## THE INPUT
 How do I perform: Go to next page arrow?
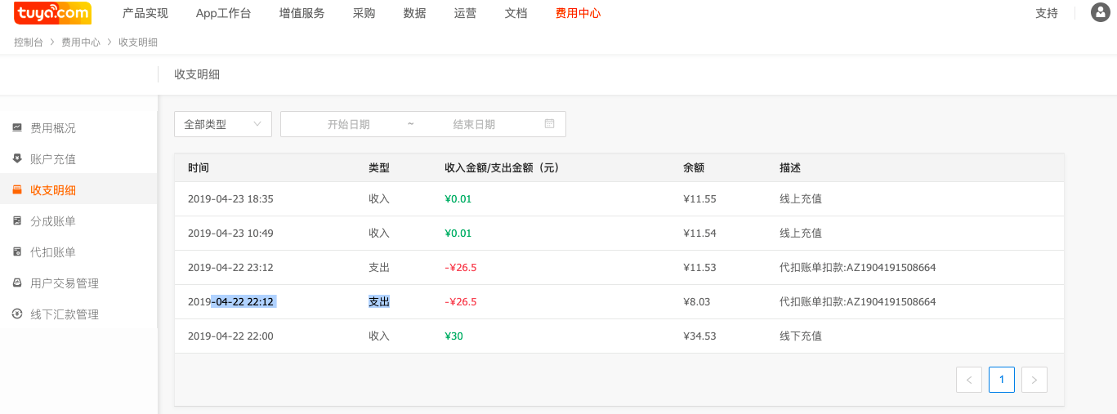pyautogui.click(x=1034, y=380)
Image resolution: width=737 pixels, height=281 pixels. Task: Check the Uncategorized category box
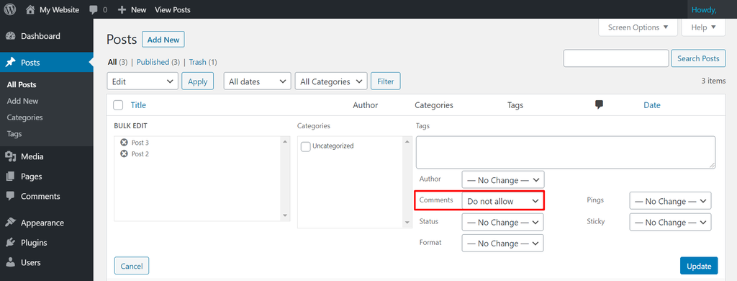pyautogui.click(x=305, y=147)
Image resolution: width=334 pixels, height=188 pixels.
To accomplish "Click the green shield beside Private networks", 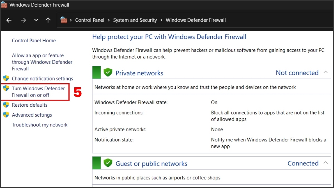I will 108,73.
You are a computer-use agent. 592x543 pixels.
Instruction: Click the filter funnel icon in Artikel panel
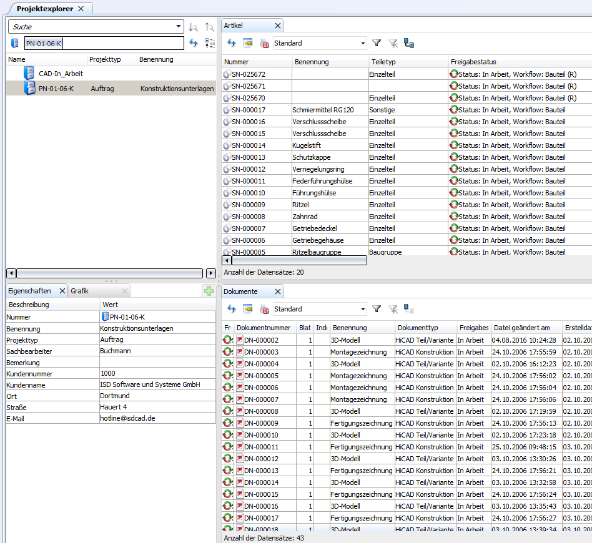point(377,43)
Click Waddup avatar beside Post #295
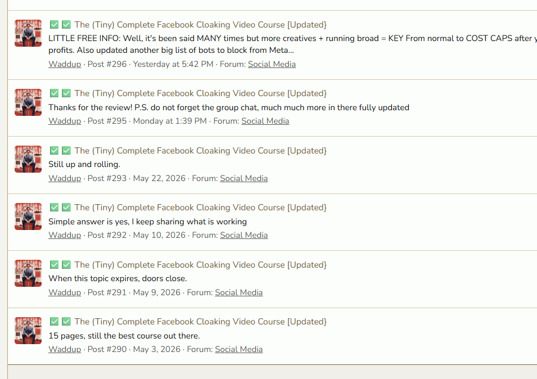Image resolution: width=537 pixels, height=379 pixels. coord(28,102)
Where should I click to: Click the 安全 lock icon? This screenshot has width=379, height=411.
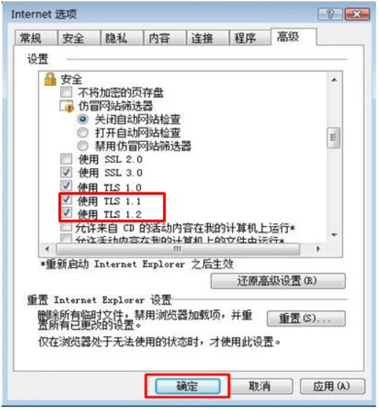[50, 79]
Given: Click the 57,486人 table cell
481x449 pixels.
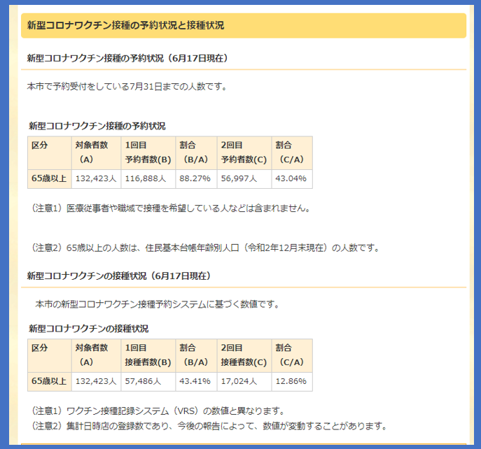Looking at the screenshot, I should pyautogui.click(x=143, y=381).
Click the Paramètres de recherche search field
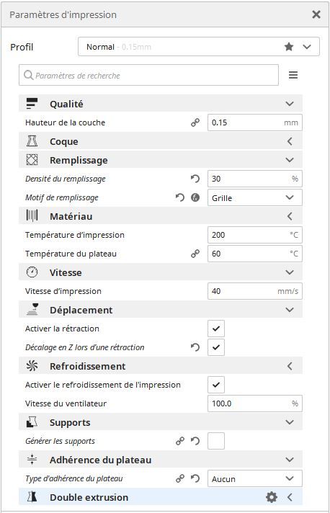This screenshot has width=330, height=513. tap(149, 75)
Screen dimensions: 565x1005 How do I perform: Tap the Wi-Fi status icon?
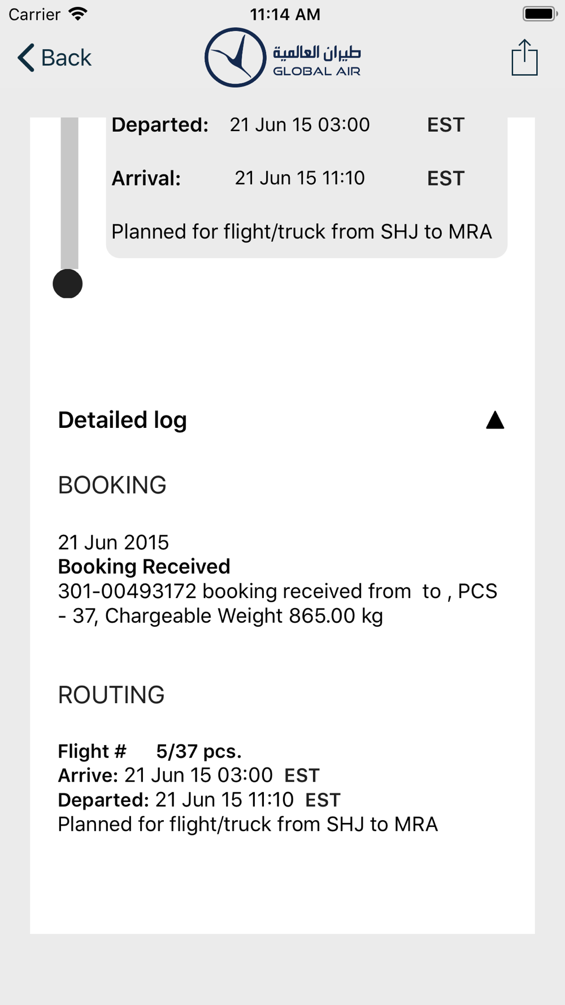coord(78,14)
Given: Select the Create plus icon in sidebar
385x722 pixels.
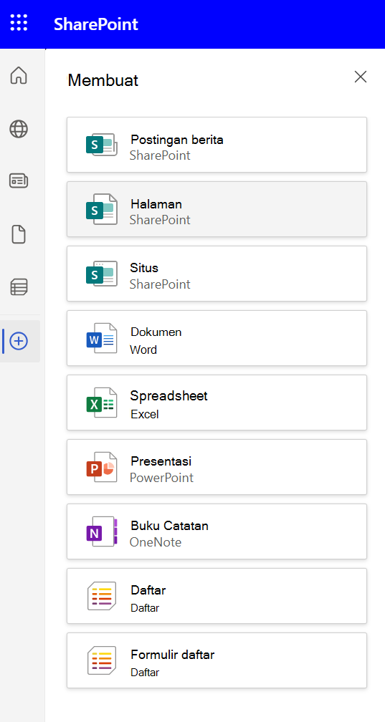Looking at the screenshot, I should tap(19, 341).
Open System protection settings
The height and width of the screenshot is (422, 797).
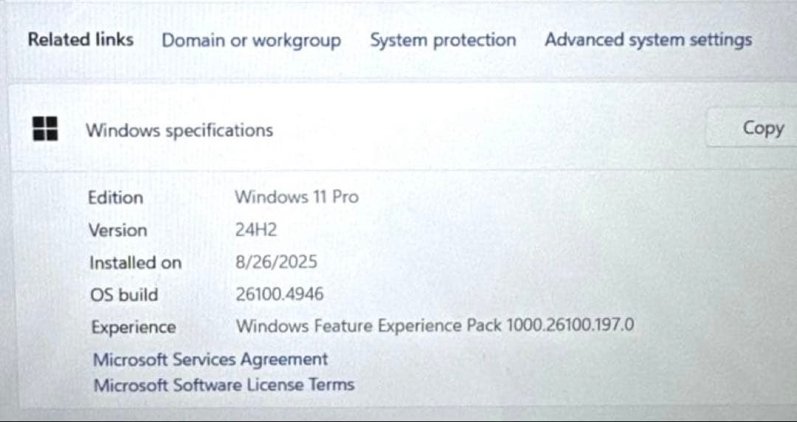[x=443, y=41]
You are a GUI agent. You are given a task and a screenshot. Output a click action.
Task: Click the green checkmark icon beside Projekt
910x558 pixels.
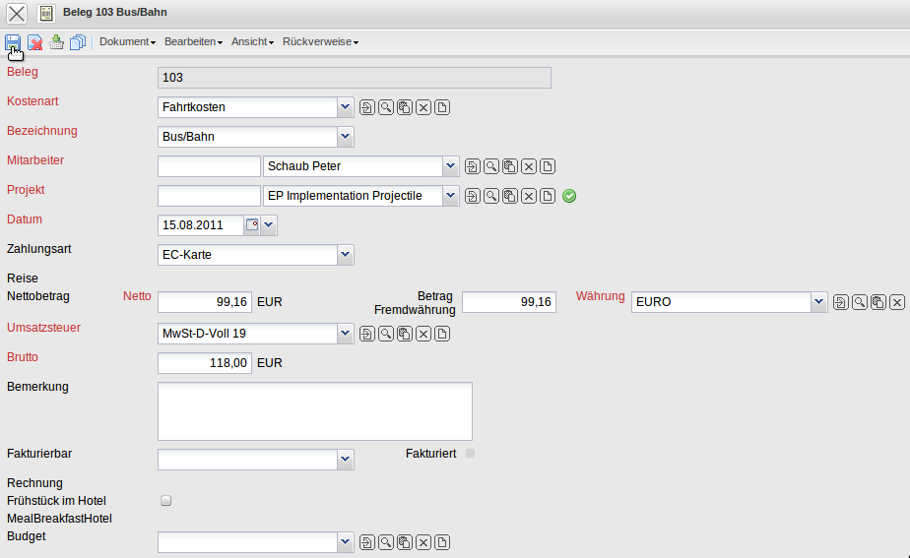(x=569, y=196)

## PROBLEM STATEMENT
Where the string "agent" occurs in a line of the listing, copy the line.

## EXERCISE OUTPUT
You are a computer-use agent. 592x543 pixels.
You are a GUI agent. You are given a task and a screenshot. Output a click action.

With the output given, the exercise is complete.